• Prompt: Convert the text lines of the records below into a JSON list of strings, one string per line, and skip blank lines. Leave the pictures out of the answer.

──────── Records provided ────────

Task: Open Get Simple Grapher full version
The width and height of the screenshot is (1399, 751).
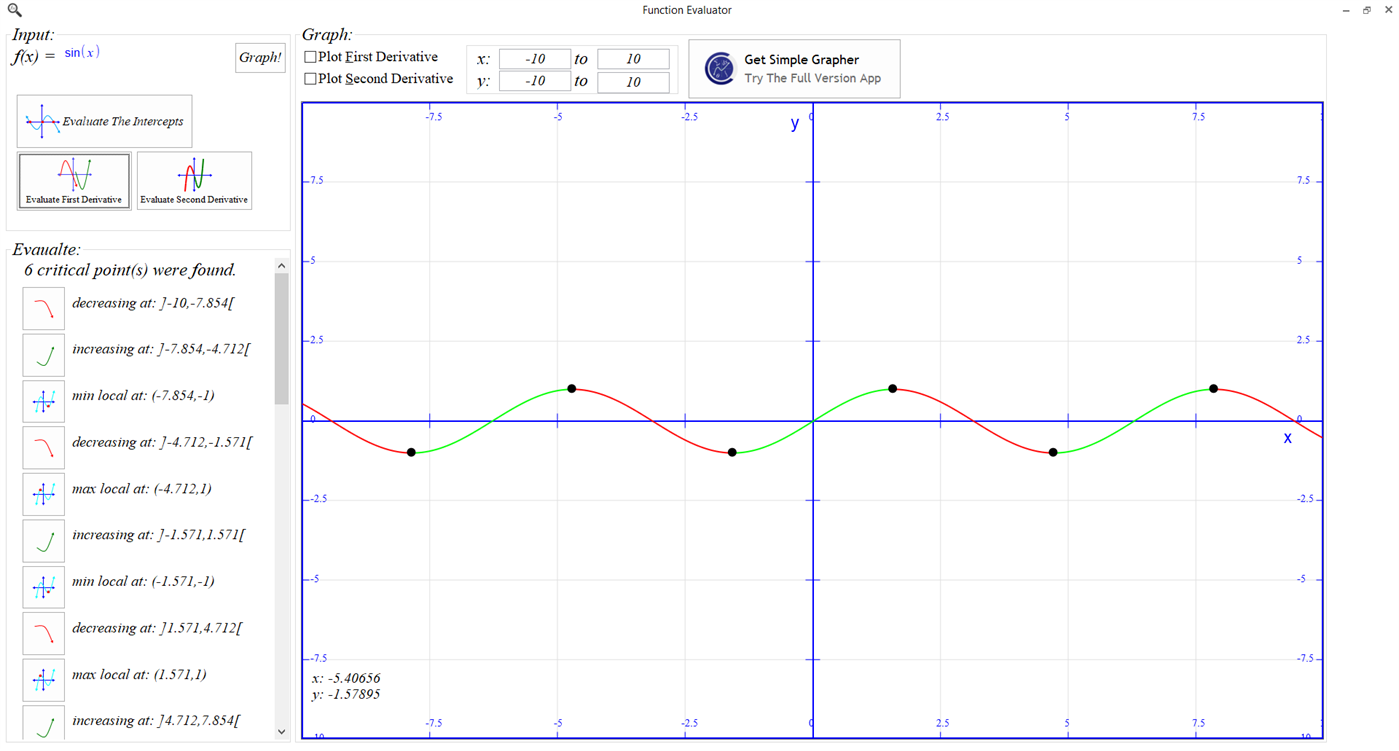Action: [x=794, y=67]
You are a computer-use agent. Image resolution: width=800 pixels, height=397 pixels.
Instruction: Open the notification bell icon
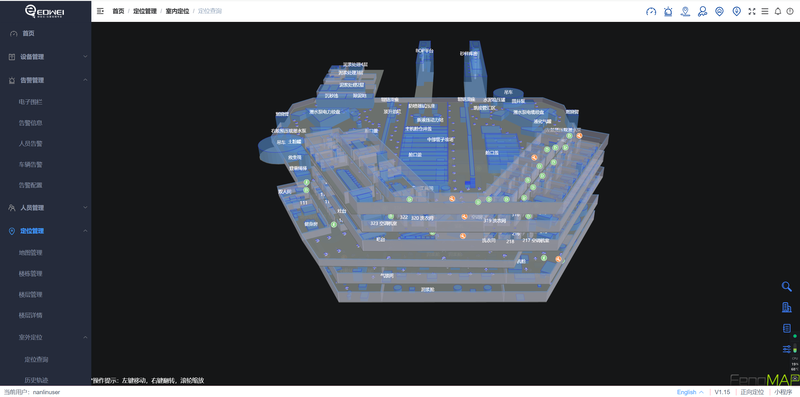point(778,11)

────────

• Response to this task:
[
  "Task: Open Get Simple Grapher full version",
  "The width and height of the screenshot is (1399, 751).",
  "Action: [x=794, y=67]",
  "You are a computer-use agent. Image resolution: width=800 pixels, height=397 pixels.",
  "Instruction: Open the notification bell icon",
  "point(778,11)"
]